1987:  Eric Clapton played the Budokan in Tokyo, Japan.

1988:  Def Leppard released their sixth single from the monumental album Hysteria--"Armageddon It".
1990:  Graffiti Bridge, the fourth Prince movie, opened in theaters.

1991:  "Emotions" by Mariah Carey took over at #1 on the R&B chart, her third R&B #1.
1991:  Karyn White's "Romantic" was the new #1 song.  
1991:  Michael Bolton had the #1 Adult Contemporary song with his remake of the Percy Sledge classic "When A Man Loves A Woman".
1991:  Ropin' the Wind by Garth Brooks was #1 on the Album chart for a fourth week.

Florence Greenberg
1995:  Florence Greenberg, a housewife who moved from releasing an improbable hit record by teenage group the Shirelles ("Dedicated To The One I Love") to owning one of the top independent record labels of the 60's (Scepter Records), died of heart failure from complications of a stroke in Hackensack, New Jersey at the age of 82.  (Note:  some websites erroneously place the date of death as November 1.  According to 'The New York Times', Greenberg died on Thursday, November 2.)

1999:  Jewel released the album Joy:  A Holiday Celebration featuring songs of the season like "Oh Holy Night".
2003:  Sean "P Diddy Daddy Puffy Puff Daddy Combs" ran in the New York City Marathon.
2003:  R.E.M. led the way on the U.K. Album chart with their greatest hits package In Time.

2005:  Destiny's Child owned the top album with #1's, their greatest hits collection.

Born This Day:
1937:  Earl "Speedo" Carroll of the Cadillacs and Coasters was born in New York City; died following a stroke in New York City on November 25, 2012.
1938:  Jay Black (real name David Blatt) of Jay & the Americans ("Come a Little Bit Closer") was born in New York City.

1944:  Keith Emerson, elite keyboardist with Emerson, Lake & Palmer, was born in Todmorden, West Yorkshire, England.

1945:  J.D. Souther ("You're Only Lonely" was born in Detroit, Michigan.
1946:  Len "Chip" Hawkes, bassist and vocalist of the Tremeloes ("Silence Is Golden"), and father of Chesney Hawkes, was born in Shepherd's Bush, London.  (Note:  several websites show his birth year as 1945, but according to 'Billboard', '' and 'MTV', he was born in 1946.)
1947:  Dave Pegg, bassist and multi-instrumentalist of Fairport Convention and Jethro Tull and also a record producer, was born in Acocks Green, Birmingham, England.

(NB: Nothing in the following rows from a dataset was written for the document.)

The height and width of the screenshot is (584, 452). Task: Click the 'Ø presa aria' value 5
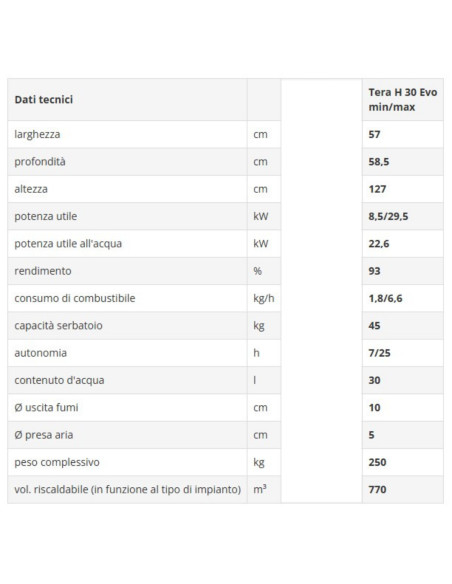(x=371, y=435)
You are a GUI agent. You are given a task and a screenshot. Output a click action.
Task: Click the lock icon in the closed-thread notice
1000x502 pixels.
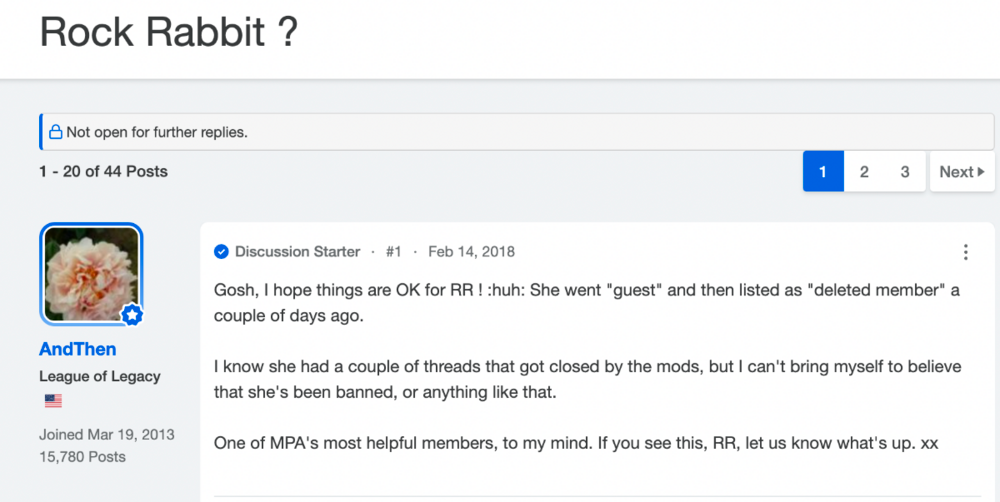click(x=55, y=132)
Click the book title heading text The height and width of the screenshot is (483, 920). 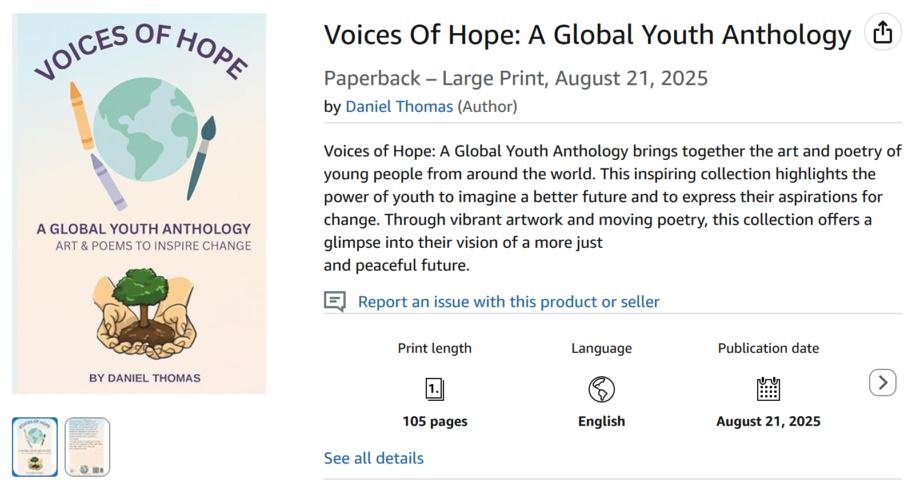587,35
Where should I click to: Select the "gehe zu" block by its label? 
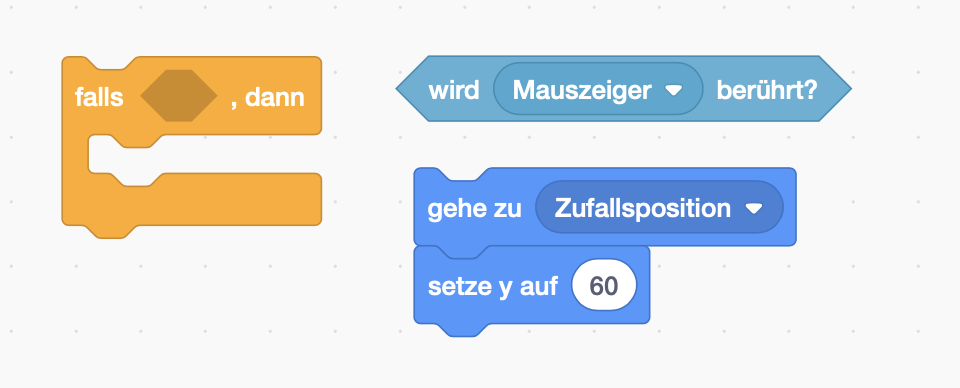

1952:  Maxine Nightingale ("Right Back Where We Started From" was born in Wembley, London, England.
1956:  Chris "Fred" Fairbrass of Right Said Fred ("I'm Too Sexy")  (Note:  some websites claim his birthdate is November 3, but according to the official website for the group, Chris was born on November 2.)
1957:  Carter Beauford, drummer of the Dave Matthews Band, was born in Charlottesville, Virginia.
1961:  K.D. Lang was born in Edmonton, Alberta, Canada.  (Note:  many websites incorrectly state that she was born in Consort, but according to the books 'Prairie People:  A Celebration of My Homeland' by Robert Collins and 'The New Generation of Country Musivc Stars:  Biographies of 50 Artists Born After 1940' by David Dicaire, she was born in Edmonton, and moved to Consort with her family when she was nine months old.)
1963:  Bobby Dall, bassist of Poison, was born in Miami, Florida.  (Note:  some websites report that Dall was born in Mechanicsburg, Pennsylvania.  It was drummer Rikki Rockett of the group that was born in Mechanicsburg, not Dall.)
1969:  Reginald Arvizu, bassist and vocalist of Korn, was born in Bakersfield, California.  (Note:  some websites show his birthplace as Los Angeles Country, but according to Reginald himself, he was born in Bakersfield and relocated to Huntington Beach.)
1975:  Chris Walla, guitarist for Death Cab for Cutie, was born in Bothell, Washington.
1978:  Nelly (who really is Cornell Iral Haynes, Jr.) was born in Austin, Texas.  (Note:  some websites show his birthplace as St. Louis, Missouri, but according to 'The New York Times', although Nelly grew up in St. Louis, he was born in Austin, where his father was stationed in the U.S. Air Force.)